Description
Mr. Champoux talks about their special training in Wales and Scotland after the raid to the Russian front. He also talks about how the type of training they were undergoing led them all to believe that something big was about to happen (D Day).
Robert Arthur Champoux
Mr. Champoux was born in Hull, Québec on March 21st, 1921. He lived there until the age of 8 when his father, a First World War Veteran, moved the family to Ottawa. Mr. Champoux had three brothers and four sisters; he was the third oldest child. When the war broke out he was attending Ottawa Technical High School. He left school, after his first year, to join the Army after failing to join the Navy and the Air Force (who were not yet recruiting). He left for Europe July 17th, 1940 and ended up stopping in Iceland where he remained for the next 10 months. Mr. Champoux’s wartime service saw him fighting on D-Day and in the Falaise Gap. He also fought in Calais and later on in Holland where he was wounded. Mr. Champoux got a job with the Mint upon returning to Canada. He joined the army again in 1948 retiring in 1965.
Transcript
Well the mixture of the training really, all the way through was being able to climb a rope up a side of a mountain, or hill, or whatever you want, a cliff. It was always something like that, but it wasn’t put together unless you had a big scheme together. And getting towards the D-Day business, we went to Scotland, also Wales and we were doing there in that we were using live ammunition on exercise there. In Wales, in the Black Mountains they call them, Wales is known for coal mines and all the slag that came up, grass they grew, they sewed grass on these. They, they turned out to be bloody mountains and we didn’t know that at first.
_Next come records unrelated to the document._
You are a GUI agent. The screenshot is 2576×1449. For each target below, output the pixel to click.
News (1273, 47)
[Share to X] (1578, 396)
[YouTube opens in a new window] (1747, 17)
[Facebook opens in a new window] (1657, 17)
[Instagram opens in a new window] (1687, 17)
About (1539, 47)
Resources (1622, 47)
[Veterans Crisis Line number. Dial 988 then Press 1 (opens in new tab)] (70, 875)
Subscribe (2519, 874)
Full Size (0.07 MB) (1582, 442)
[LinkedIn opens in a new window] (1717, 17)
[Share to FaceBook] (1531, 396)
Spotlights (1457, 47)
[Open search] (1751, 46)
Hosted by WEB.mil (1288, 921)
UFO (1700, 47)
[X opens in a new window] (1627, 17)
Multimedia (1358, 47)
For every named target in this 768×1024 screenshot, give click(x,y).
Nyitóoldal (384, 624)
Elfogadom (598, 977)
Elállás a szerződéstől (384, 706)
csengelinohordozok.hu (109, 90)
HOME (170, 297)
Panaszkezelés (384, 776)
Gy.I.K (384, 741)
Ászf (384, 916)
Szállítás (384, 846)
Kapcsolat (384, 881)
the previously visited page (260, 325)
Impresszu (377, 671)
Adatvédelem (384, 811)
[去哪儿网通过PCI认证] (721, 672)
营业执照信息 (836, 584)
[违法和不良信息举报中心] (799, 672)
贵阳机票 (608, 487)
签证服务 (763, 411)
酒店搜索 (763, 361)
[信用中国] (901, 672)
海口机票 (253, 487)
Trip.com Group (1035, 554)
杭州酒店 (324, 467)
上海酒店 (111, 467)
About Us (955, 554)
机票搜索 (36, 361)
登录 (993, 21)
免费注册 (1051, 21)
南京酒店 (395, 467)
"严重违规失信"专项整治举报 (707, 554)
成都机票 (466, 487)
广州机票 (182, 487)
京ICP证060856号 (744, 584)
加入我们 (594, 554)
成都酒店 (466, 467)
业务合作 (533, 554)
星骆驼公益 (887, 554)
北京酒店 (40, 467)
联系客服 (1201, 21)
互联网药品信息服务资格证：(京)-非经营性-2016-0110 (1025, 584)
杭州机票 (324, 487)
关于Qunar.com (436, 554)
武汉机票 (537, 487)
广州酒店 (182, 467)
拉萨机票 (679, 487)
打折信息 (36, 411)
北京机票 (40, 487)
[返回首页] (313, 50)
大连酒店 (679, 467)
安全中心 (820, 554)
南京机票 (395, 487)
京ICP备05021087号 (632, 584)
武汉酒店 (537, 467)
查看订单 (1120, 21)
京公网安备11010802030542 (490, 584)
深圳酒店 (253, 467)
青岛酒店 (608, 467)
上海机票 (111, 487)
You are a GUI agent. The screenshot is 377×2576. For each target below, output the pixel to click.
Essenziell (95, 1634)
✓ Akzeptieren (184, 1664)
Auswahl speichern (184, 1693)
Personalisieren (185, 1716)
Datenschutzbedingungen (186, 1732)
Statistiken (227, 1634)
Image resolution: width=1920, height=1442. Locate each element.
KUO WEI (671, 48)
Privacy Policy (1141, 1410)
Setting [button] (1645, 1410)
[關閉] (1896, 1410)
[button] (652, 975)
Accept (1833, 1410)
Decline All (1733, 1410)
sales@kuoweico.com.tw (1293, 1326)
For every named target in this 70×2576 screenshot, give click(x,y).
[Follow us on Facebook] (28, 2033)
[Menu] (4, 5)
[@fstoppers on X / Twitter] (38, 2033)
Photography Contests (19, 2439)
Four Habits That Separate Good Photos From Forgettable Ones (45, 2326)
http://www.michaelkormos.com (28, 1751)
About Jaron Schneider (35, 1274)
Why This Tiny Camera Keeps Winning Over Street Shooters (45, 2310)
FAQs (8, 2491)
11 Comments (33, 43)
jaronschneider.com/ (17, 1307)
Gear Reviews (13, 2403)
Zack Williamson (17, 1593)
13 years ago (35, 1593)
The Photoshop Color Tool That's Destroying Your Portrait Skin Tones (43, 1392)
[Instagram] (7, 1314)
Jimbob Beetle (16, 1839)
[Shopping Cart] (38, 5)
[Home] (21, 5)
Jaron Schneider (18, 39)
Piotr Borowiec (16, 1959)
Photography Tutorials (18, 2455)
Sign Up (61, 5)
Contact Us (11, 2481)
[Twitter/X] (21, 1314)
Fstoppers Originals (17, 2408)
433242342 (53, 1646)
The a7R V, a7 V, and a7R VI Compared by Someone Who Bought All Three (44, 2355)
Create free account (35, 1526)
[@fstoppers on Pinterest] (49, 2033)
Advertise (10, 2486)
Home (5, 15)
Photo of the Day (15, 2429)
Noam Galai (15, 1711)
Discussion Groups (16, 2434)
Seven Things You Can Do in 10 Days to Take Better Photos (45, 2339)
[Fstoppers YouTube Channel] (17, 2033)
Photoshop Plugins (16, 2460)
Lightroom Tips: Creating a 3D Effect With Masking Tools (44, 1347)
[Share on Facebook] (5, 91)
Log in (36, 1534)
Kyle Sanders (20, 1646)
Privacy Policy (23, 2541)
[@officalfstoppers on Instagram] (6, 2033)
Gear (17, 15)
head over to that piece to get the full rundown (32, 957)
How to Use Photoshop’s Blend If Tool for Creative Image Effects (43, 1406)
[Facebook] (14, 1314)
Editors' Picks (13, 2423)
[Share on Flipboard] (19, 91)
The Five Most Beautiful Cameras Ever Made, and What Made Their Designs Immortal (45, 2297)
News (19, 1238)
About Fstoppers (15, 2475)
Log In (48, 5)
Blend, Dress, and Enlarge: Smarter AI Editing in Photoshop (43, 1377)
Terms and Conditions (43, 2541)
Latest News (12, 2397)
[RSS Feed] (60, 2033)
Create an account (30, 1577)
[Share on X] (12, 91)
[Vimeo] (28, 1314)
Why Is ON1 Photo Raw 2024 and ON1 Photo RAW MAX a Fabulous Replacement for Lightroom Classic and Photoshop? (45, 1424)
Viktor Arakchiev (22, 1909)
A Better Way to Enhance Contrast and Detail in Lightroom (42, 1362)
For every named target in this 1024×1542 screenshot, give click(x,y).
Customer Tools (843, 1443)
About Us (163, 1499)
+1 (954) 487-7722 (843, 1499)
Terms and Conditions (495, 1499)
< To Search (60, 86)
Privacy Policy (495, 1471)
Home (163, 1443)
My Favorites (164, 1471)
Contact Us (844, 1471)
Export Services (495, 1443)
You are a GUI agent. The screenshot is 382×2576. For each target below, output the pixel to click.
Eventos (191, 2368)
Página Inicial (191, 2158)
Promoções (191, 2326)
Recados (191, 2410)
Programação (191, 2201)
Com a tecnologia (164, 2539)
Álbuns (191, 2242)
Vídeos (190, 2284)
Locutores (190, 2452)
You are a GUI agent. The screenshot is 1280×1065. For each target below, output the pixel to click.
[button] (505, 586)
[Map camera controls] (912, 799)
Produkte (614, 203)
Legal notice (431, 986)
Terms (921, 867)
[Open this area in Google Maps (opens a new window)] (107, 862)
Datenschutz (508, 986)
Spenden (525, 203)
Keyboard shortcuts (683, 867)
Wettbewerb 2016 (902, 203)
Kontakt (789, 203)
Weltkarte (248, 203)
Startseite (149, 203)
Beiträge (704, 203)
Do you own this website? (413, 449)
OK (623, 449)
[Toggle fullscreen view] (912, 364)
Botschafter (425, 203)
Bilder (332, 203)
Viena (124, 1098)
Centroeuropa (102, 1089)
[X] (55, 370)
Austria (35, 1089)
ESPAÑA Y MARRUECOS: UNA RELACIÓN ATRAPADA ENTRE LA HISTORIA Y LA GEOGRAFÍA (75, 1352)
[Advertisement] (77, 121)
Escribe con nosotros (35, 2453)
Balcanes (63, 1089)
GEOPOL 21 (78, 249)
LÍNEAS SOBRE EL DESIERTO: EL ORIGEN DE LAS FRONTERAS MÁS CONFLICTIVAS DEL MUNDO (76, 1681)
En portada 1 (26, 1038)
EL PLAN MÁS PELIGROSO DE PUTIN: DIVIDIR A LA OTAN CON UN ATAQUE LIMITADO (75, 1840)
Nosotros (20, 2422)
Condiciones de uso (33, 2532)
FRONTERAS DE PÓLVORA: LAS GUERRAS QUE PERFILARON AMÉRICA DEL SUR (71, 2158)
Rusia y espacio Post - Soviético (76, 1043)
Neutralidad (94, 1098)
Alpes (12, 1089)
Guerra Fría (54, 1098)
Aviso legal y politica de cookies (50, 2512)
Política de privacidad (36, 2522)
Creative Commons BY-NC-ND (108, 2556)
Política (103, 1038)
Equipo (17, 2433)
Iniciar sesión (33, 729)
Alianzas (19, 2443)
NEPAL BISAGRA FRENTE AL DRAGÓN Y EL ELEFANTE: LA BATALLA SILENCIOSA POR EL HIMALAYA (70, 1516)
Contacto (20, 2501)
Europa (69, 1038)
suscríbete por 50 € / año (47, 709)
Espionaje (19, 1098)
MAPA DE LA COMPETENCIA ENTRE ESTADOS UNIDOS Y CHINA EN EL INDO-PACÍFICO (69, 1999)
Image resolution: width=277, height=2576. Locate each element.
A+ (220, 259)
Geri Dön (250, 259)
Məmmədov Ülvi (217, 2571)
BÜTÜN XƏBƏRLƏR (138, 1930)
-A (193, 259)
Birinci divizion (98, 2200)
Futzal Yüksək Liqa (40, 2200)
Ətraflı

The reason I just said the, that we went to Wales and also Inveraray we were firing live ammunition and it was constant and very, very hard training. For instance, up at Inveraray on that estate there was a, this huge mountain and they had a, they had a sort of a look out up on top there, it had nothing to do with the war. But that was there. We had to climb that thing before breakfast in the morning. See, we had Nissen huts in the back and that’s where we were sleeping, staying and our training took part going up and down that bloody hill. And the ranges, firing over in the sea with the machine guns and I, I found it very pleasant except the fact that it was pretty hard to go up and down those mountains, before breakfast. And we knew that we didn’t know for sure, but we knew there was something in the air, once you start doing that kind of training.